The cost of keeping a llms.txt alongside the MCP server is low. The build pipeline took 44 seconds. The file format is a flat list of links. There's no real conflict between the two; they serve different agent populations at different points on the capability curve. Removing one to focus on the other isn't a refinement, it's a narrowing of who gets served.

Where this leaves us

Astro is not a bad actor here. They saw a build artifact they believed wasn't being used, they had a competing bet they wanted to invest in, and they made a defensible engineering call.

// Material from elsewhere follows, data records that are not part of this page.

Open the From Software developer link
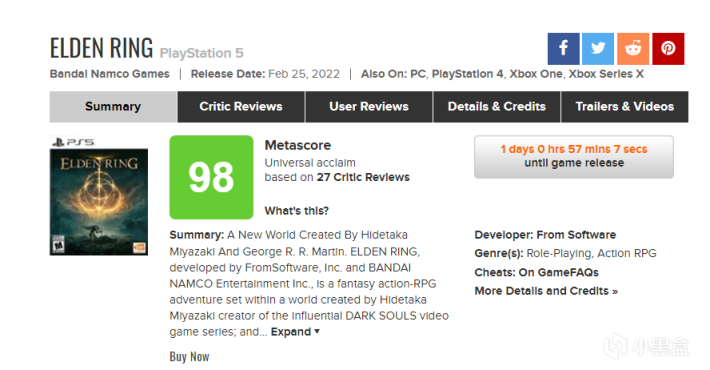The width and height of the screenshot is (710, 370). 576,235
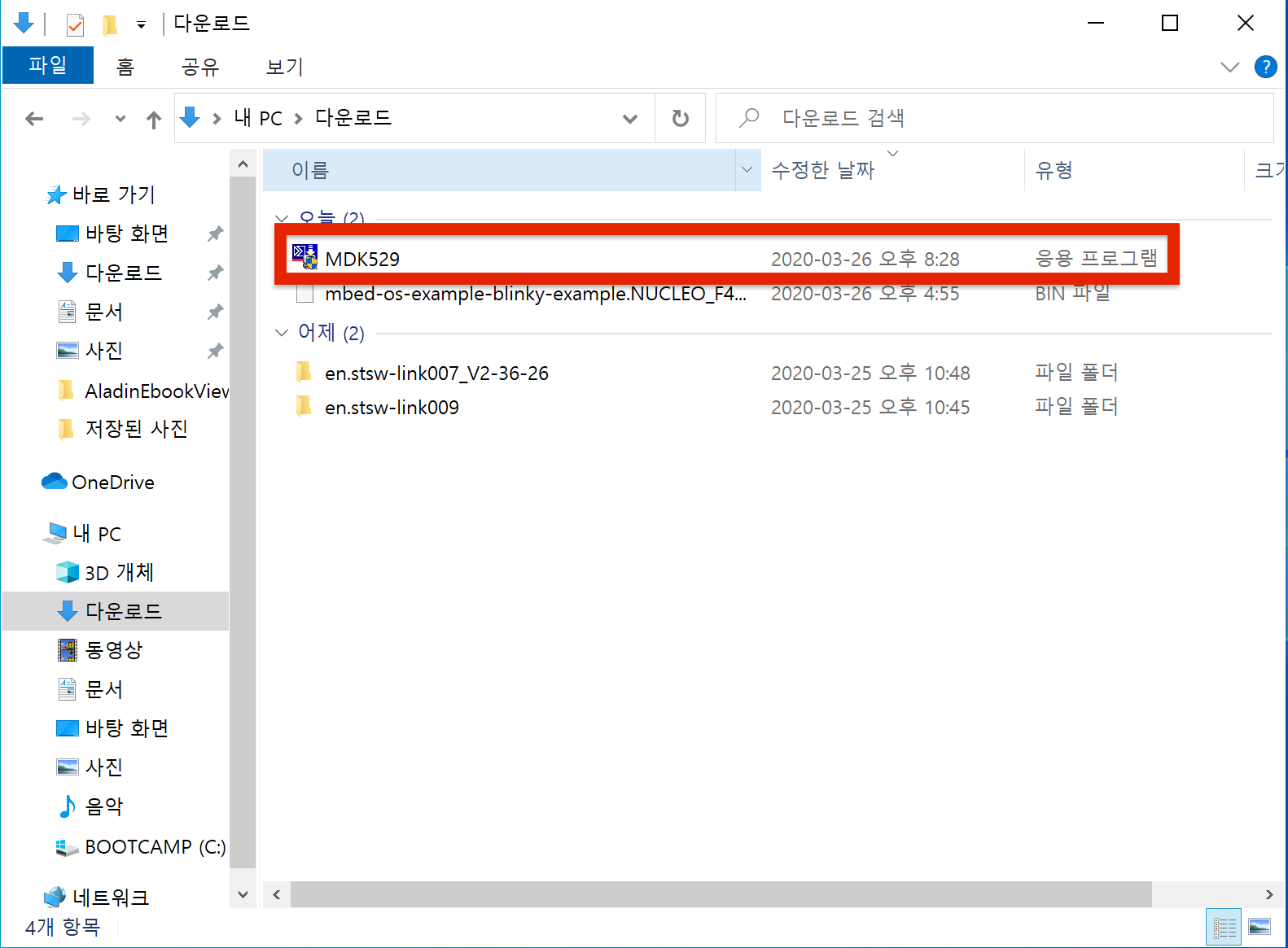Switch to large icons view

coord(1259,927)
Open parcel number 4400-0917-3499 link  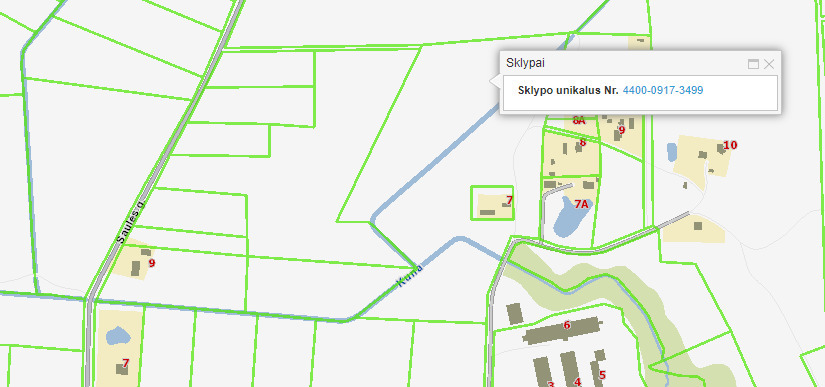[663, 90]
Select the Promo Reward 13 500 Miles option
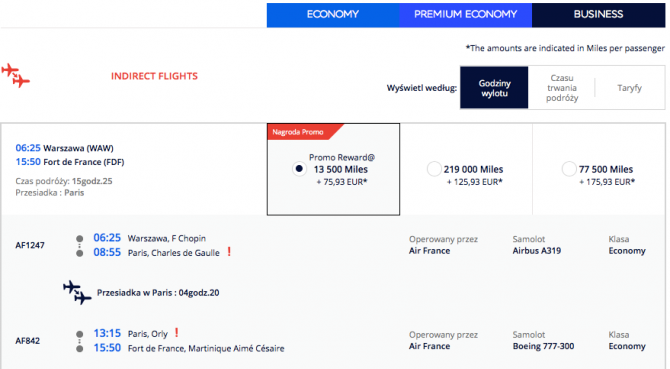Screen dimensions: 670x369 click(x=299, y=169)
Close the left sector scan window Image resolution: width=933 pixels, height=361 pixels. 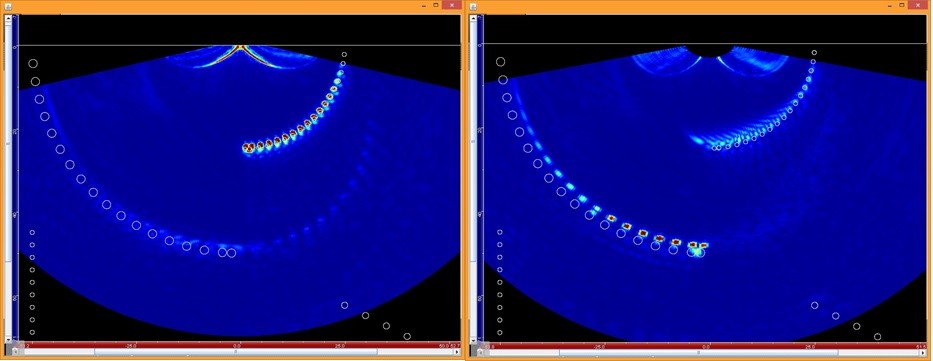(453, 5)
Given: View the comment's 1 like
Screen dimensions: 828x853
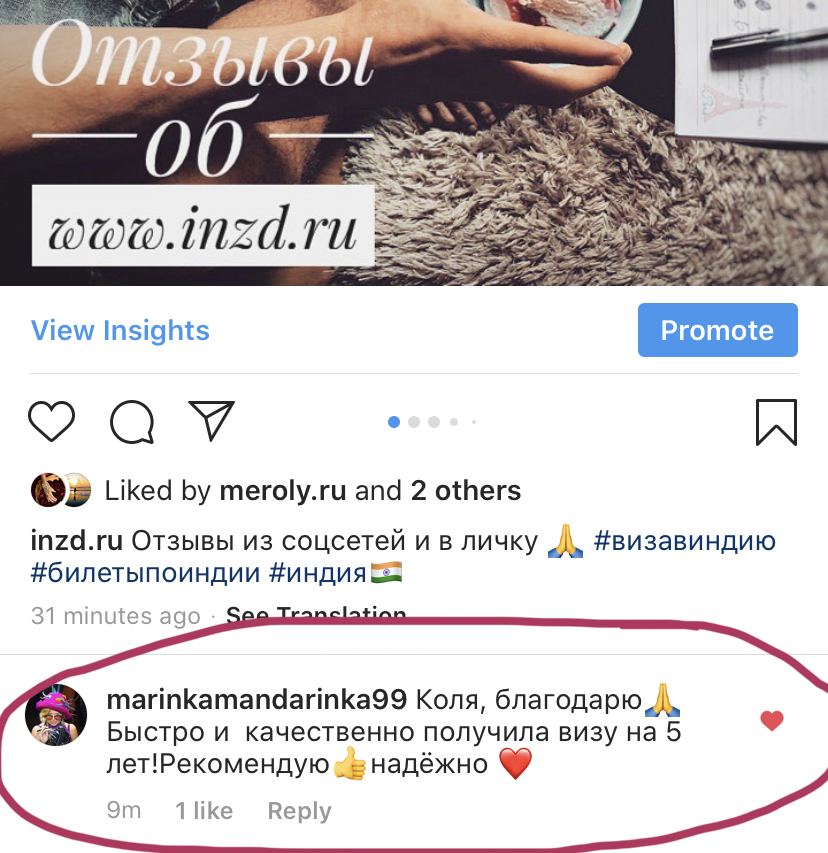Looking at the screenshot, I should click(204, 811).
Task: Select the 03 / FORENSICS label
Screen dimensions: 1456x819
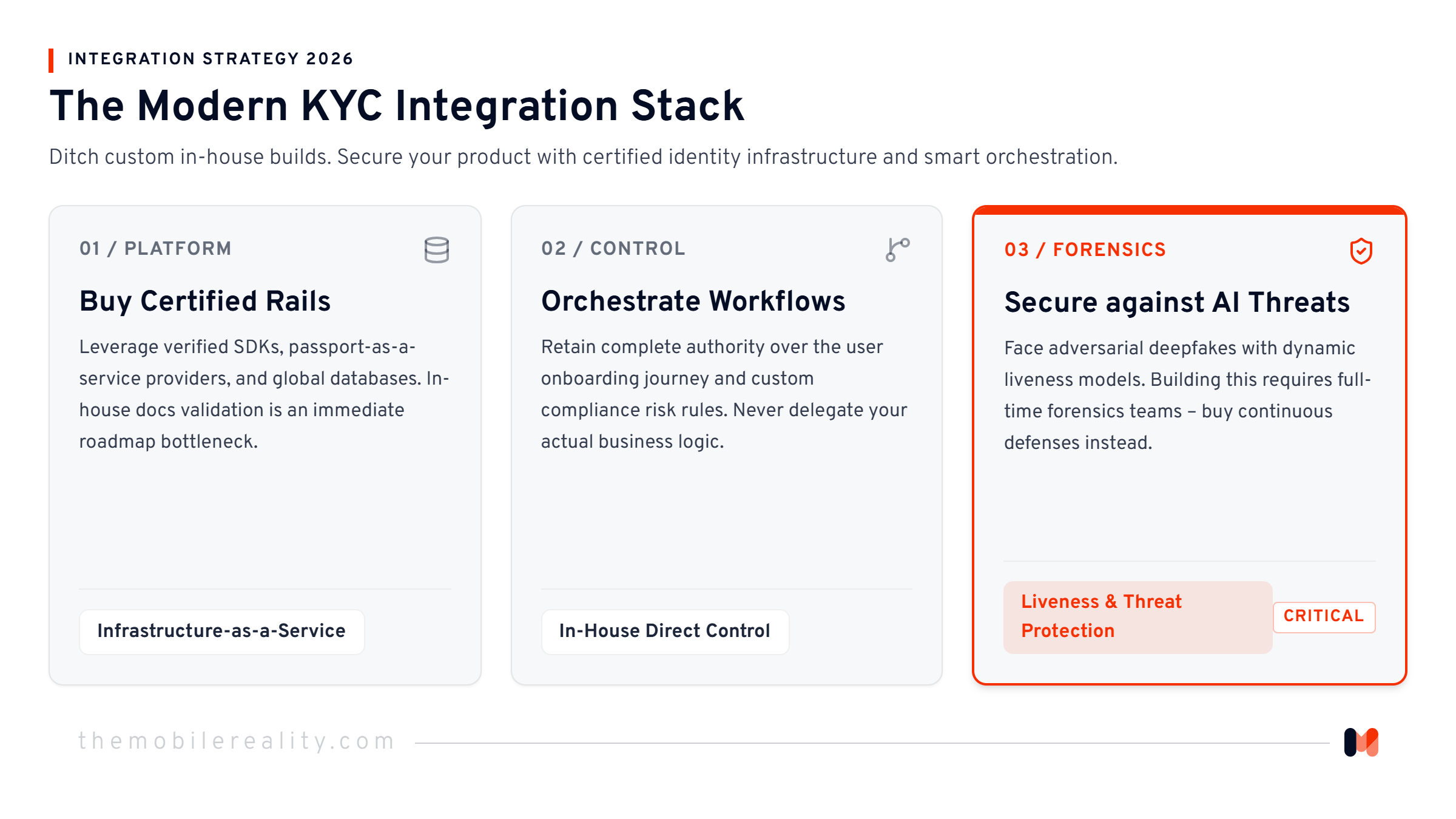Action: point(1085,250)
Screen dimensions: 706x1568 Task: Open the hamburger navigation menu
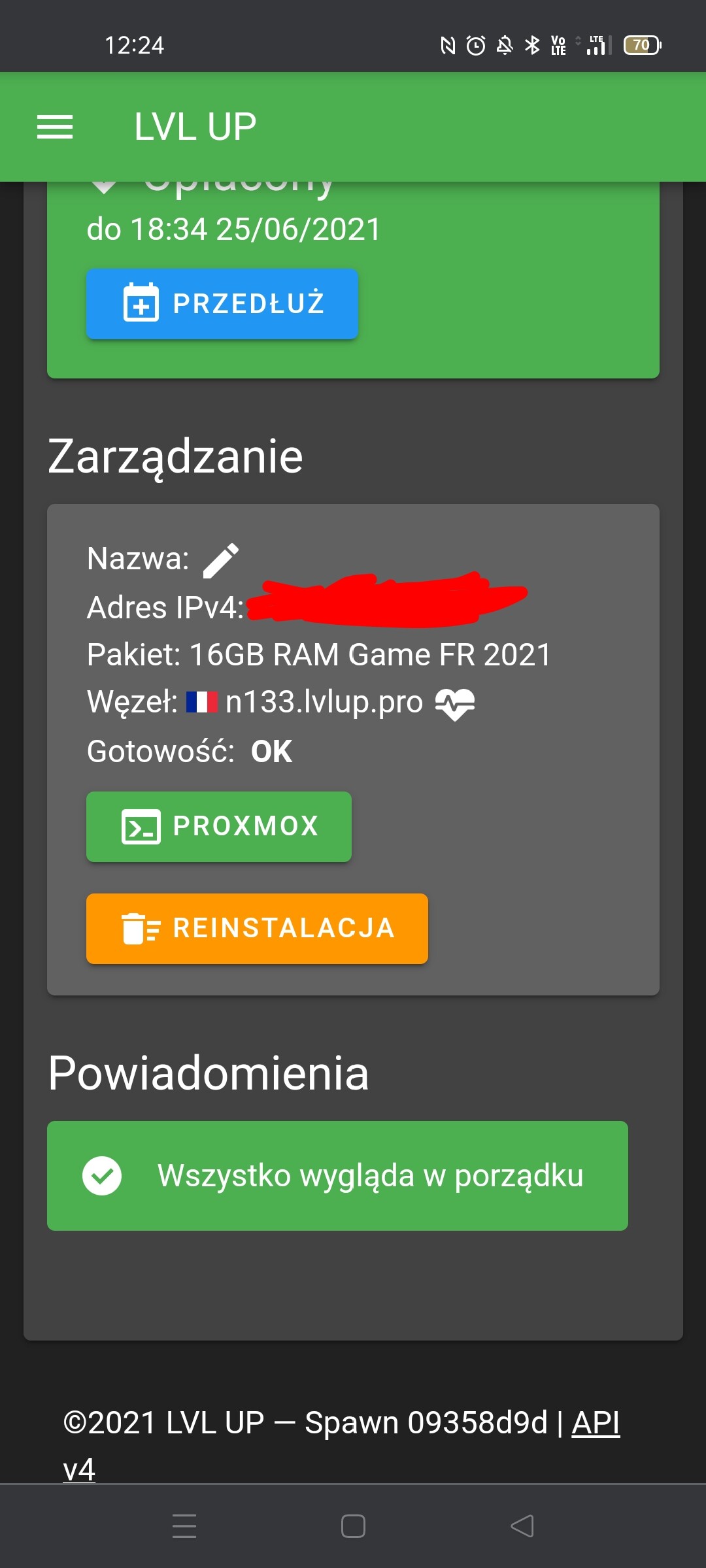point(55,127)
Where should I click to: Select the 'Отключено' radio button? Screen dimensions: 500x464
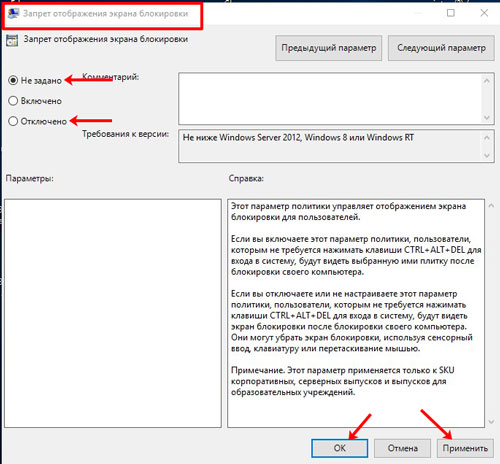point(13,121)
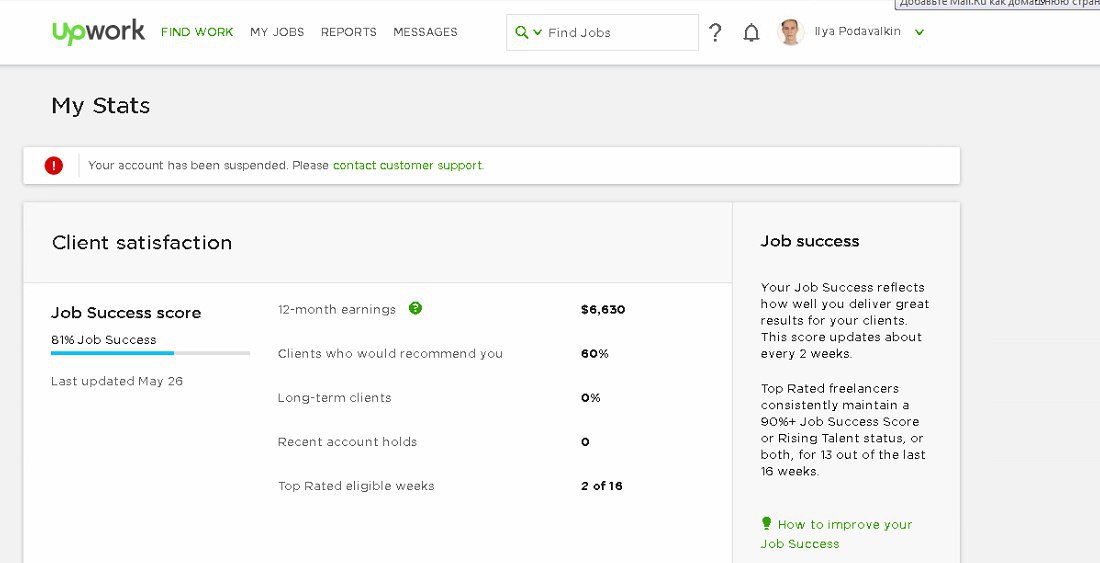Open How to improve your Job Success

pyautogui.click(x=844, y=524)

The "apologies to anyone who was relying on these" line in the PR makes clear they knew there was some consumer; the "instead, we can focus efforts on the MCP server" framing makes clear they consider that consumer to be served by the MCP server going forward. I disagree, but the disagreement is about how finely you should decompose your AI audience, not about whether Astro cared about that audience at all.

What I'd love to see is more explicit measurement. If you're a docs team thinking about whether your llms.txt is "worth it," the question to ask isn't "how many page views does it get?" It's "how many agent sessions touched it, and what happened next?" That's a harder signal to extract, but it's the one that actually answers the question. And as I keep arguing, reasoning from prior expectations about what agents do is not the same as testing what they actually do.

I'd also love to see Astro keep the door open. Per-page markdown is mentioned in the PR as a future possibility. Adding an in-page directive pointing to a (rebuilt, smaller) llms.txt would cost almost nothing and would catch the agent population that the MCP server doesn't reach. The two approaches don't have to be mutually exclusive, and the cost of supporting both is low compared to the cost of being undiscoverable to a meaningful slice of the audience.

For everyone else: if you're considering removing your own llms.txt because it "doesn't get traffic," please measure twice. The traffic you're not seeing might be the traffic you most wanted.